### Text section
Independent study of topics of interest led to real-world connections. The independent study was available to all students in the classroom, but the target group was the gifted and talented students. The classroom’s wiki website provided an online place to collaborate and share interests. Students chose a topic of interest, worked alone or invited collaborators, and conferenced with the teacher. Once a topic was chosen, the students narrowed or widened the scope by asking a question to clarify their ideas about the topic. (Practice: Asking Questions and Defining Problems
Jerry’s report on pit vipers broadened his knowledge of the subject as he found information on the physical characteristics of the animals, answering his question, “What characteristics of pit vipers make them excellent predators?” The wiki provided a versatile location that students could use at school or at home as they developed their interest reports. The science topics from just one year included flying critters, pit vipers, rock classification, falcons, robot characteristics, mastodons, zebra mussels, eclipses, and the end of the Earth. These “interest projects” provided an avenue for students to develop an expertise on self-selected topics and independent research skills. (The interest projects combine the effective strategies of fast pacing, differentiated challenging content, and opportunities for self-direction including grouping choices.)
The vignette illustrates gifted and talented students in a science classroom with a diverse mix of students. It highlights a range of effective classroom strategies, such as learning centers and interest projects, to support and challenge these students in the regular classroom. Students’ work was informally assessed based on the products of their studies and questioning. The teacher addressed the unique learning needs of gifted and talented students who developed an understanding of science according to the three dimensions of the NGSS. The teacher designed her instruction to include higher grade band standards at a deeper and more challenging level.
4-LS1-1 Structure, Function, and Information Processing
Construct an argument that plants and animals have internal and external structures that function to support survival, growth, behavior, and reproduction.
MS-LS1-4 From Molecules to Organisms: Structures and Processes
Use argument based on empirical evidence and scientific reasoning to support an explanation for how characteristic animal behaviors and specialized plant structures affect the probability of successful reproduction of animals and plants respectively.
Disciplinary Core Ideas
LS1.A Structure and Function
(by the end of grade 5)
Plants and animals have both internal and external structures that serve various functions in growth, survival, behavior, and reproduction.
LS1.B Growth, Development, and Reproduction of Organisms
(by the end of grade 8)
Animals engage in characteristic behaviors that increase the odds of reproduction.
Plants reproduce in a variety of ways, sometimes depending on animal behavior and specialized features.

### Given information
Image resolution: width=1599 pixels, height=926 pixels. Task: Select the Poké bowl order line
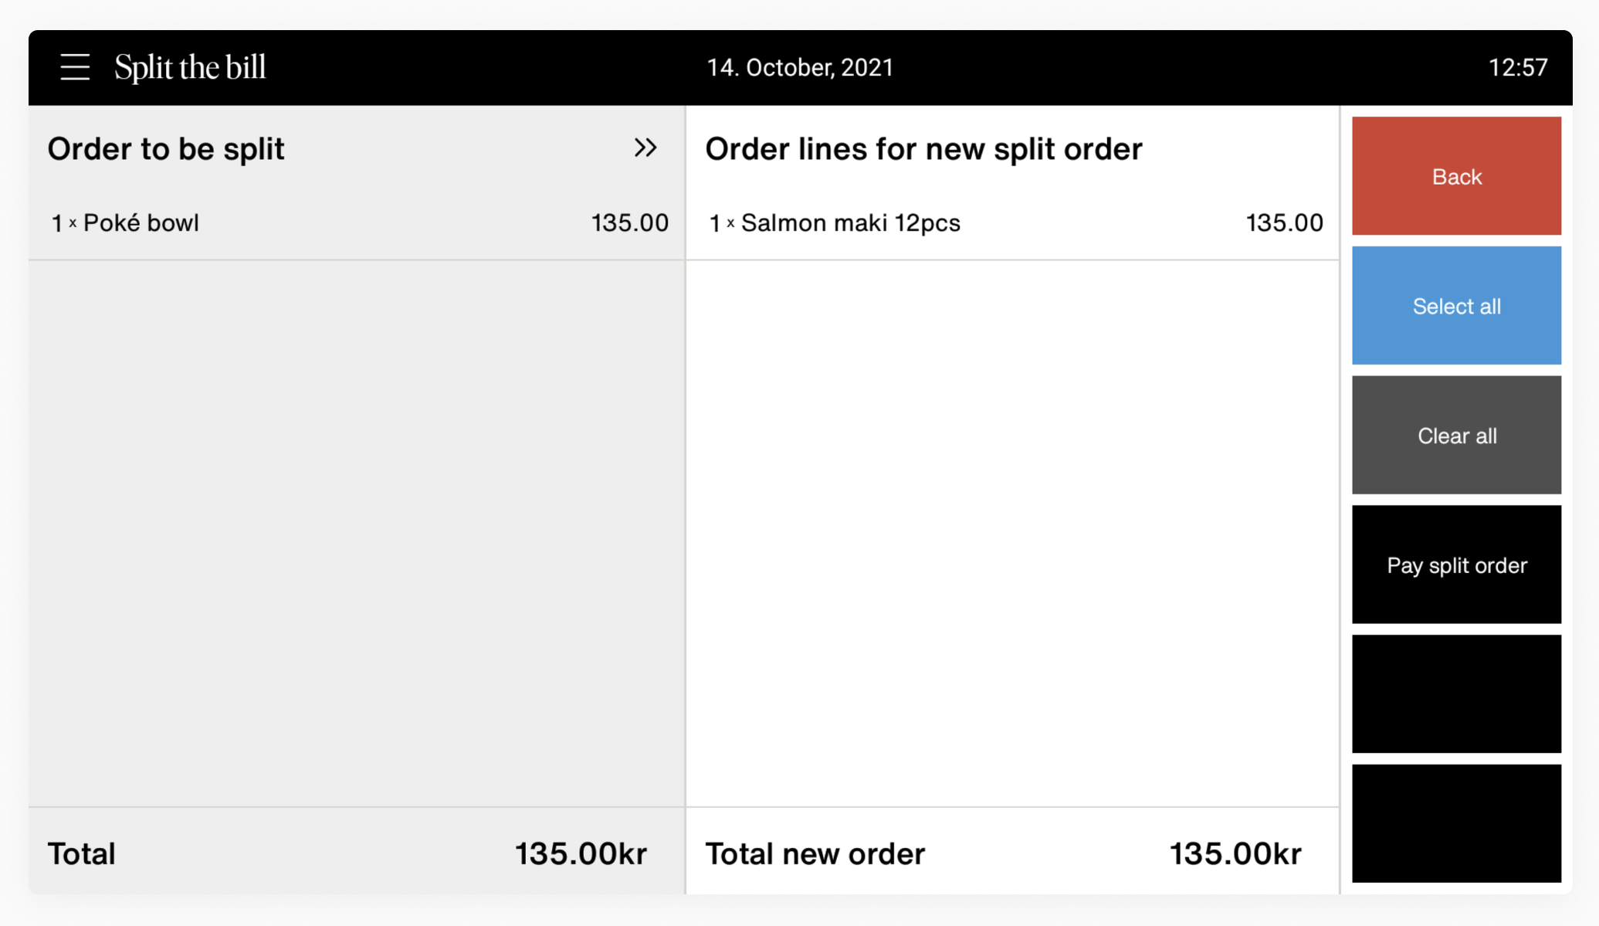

### Tasks to perform
(a) Condense the paragraph of the classroom vignette that begins "The vignette illustrates gifted and talented students" into a short bulleted list that keeps its main facts.
(b) Reproduce the classroom vignette exactly, everything from "4-LS1-1 Structure, Function, and" down to "and plants respectively.".
The material has no connection to the classroom vignette.

### Response list
(a)
- Depicts gifted and talented students in a science classroom with a diverse mix of students.
- Highlights effective strategies, such as learning centers and interest projects, for supporting and challenging these students in the regular classroom.
- Student work was assessed informally through the products of their studies and their questioning.
- The teacher met these students' unique learning needs as they developed an understanding of science across the three dimensions of the NGSS.
- Instruction included higher grade band standards at a deeper, more challenging level.

(b)
4-LS1-1 Structure, Function, and Information Processing
Construct an argument that plants and animals have internal and external structures that function to support survival, growth, behavior, and reproduction.
MS-LS1-4 From Molecules to Organisms: Structures and Processes
Use argument based on empirical evidence and scientific reasoning to support an explanation for how characteristic animal behaviors and specialized plant structures affect the probability of successful reproduction of animals and plants respectively.